Frost wrote: ↑January 27th, 2018, 12:03 pm
You keep trying to change the statement. The statement was that vanilla tastes better than chocolate. NOT
x states that vanilla tastes better than chocolate,
Then who made the statement?
NOT x prefers vanilla over chocolate, or whatever permutation you want to attempt. You are attempting to alter the logical structure of the statement from an expressive illocutionary act to an assertive illocutionary act and then use that mistake to question the distinction I made for epistemic subjectivity.
It cannot be an expressive illocutionary act, because such acts are a response to a proposition, and we haven't had a proposition. An expressive illocutionary act would be if somebody had
already said 'vanilla tastes better than chocolate' and then a second person responded 'terrific!' or 'yuk' i.e. indicated their emotional state towards the proposition.
But any tenuous connection this exchange might have once had to the OP has long been lost.
Me: No, I have never been 'aware of intentionality'. What does intentionality look like? What does it weigh?
'Intentionality' is not what you think. One can have 'intentionality' towards God and love and pain as well as mountains.
Are you kidding me? Read up on Intentionality before asking such nonsensical questions. You will need to understand Intentionality to understand this distinction.
Anyone who is interested in the term can Google it and make up their own minds.
I think you are going to start using 'intentionality' in the same way as 'epistemically' and 'praxeology' , as though it is an answer rather than the name of a type of problem.
It is as if somebody submitted a question about a work of art and I justified my own opinion by declaring it was 'aesthetic'.
Back to the topic:
Well that was a non sequitur. Consciousness I guess has no biological function because it's not a chemical. Nevermind the fact that it is a biological phenomena that evolved. It evolved but it has no function! Amazing. Sounds like magic to me.
Did I actually say that? Are you quoting me? No! It is not a good sign when you need to start re-writing the other persons posts in order to make your point.
1) You say human consciousness is a biological function. The leaves of plants also have a biological function. Both 'biological functions'. So, if you treat humans differently from plants, it cannot be because consciousness is a biological function. It is saying
'some biological functions are more equal than others' which is a
value judgement.
2) Human consciousness does not have a
specific function. To say
'X is conscious' does not mean '
X should not be having so much sex'. because X's consciousness might be telling them the exact opposite.
Me: Praxeology studies purposeful behaviour. It does not tell us what that purpose should be. It does not tell us we should not have too much sex.
Who said that? Praxeology is a logical analysis. The teleology of biological function provides the basis for epistemically valid moral judgments.
That some young women have too much sex is one of the only two examples of moral judgments you have mentioned so far.
What is the 'biological function' of young women? Suppose they decide they would rather have a different function to the one you think they ought to have?

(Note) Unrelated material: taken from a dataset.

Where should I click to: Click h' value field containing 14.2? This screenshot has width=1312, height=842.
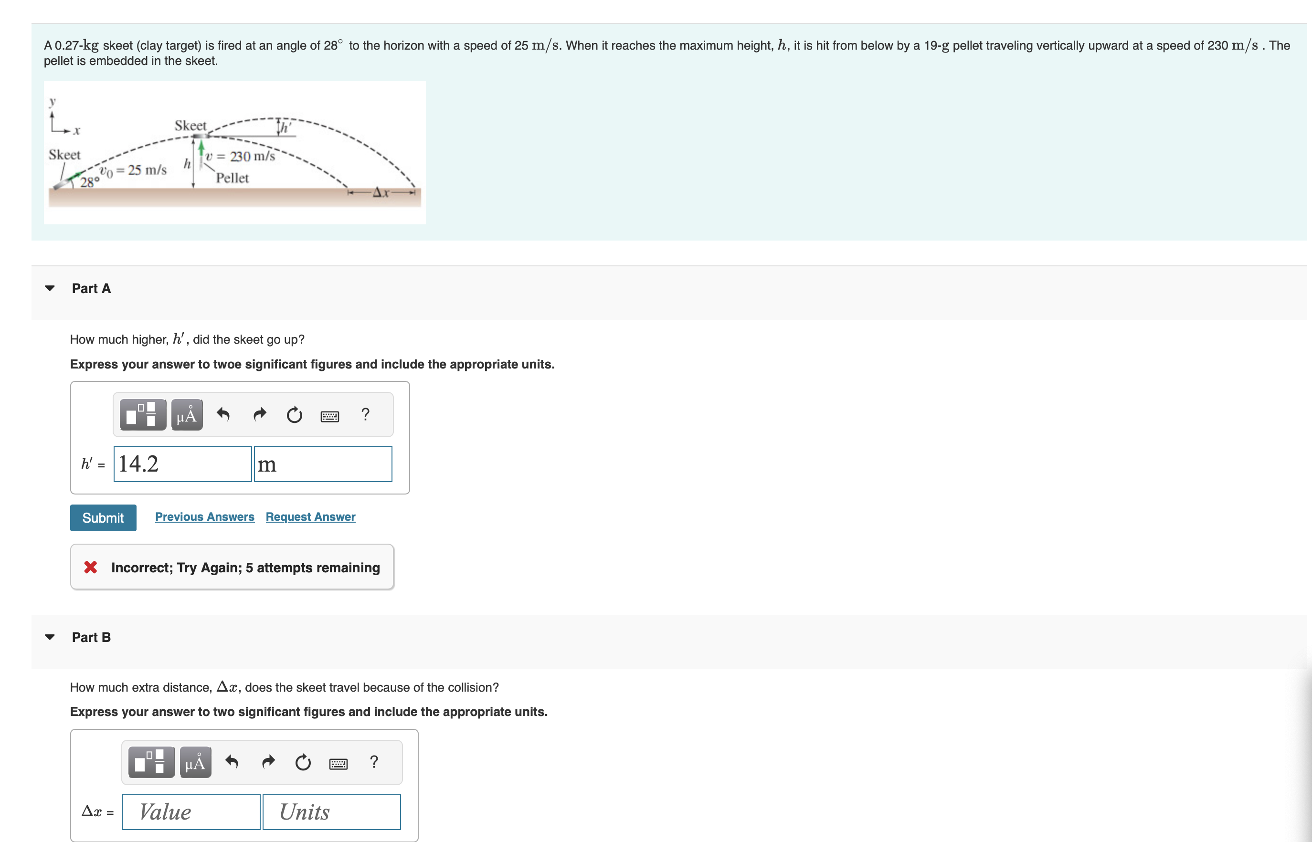click(183, 464)
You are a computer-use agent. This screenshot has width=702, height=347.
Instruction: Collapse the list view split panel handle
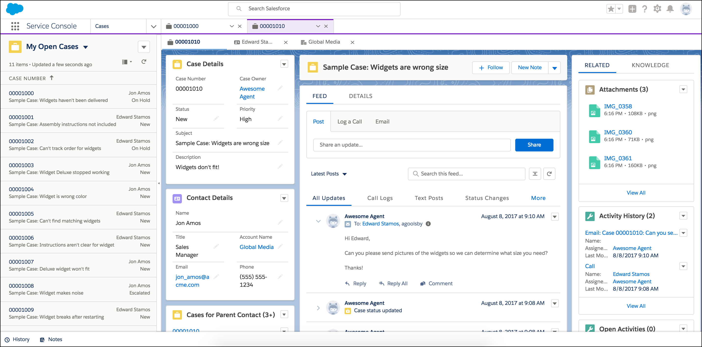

Me: Normal languages do not have a logical structure. Even if they did, why would we be bound to behave in a particular way just because that was the way our language was constructed?
Wow. I don't even know what to say to this. You need to learn some basic philosophy of language. Add that to the list of basic epistemology and Intentionality. I'm not going to hold your hand and try to walk you through all these. I'm starting to see that there is no point in attempting to explain an epistemically objective morality when you don't have the basic philosophical foundation necessary for the discussion.
Ah, the 'argument from authority'!
Except the reason you need to keep throwing in all these words is that you are bluffing, whereas I really have studied the philosophy of language. Through Frege and Russell and Wittgenstein and the rest there have been attempts to reconcile language to logic, or construct a 'logical language'. There are many problems, not least in that words to not refer in a simple way. In logic, we can clearly distinguish terms like 'X' which have a simple T/F value, from the relationships like 'and', 'or' etc. which connect them. We cannot do that even with simple names.
And again, you dodge the point. Let us say that the structure of language was logical in the same way as a piece of formal logic is logical. What on earth would that have to do with ethics? However closely I analyse the syntax of the sentence '
Don't have sex before marriage' that would not tell me 'logically' it is moral to be celibate.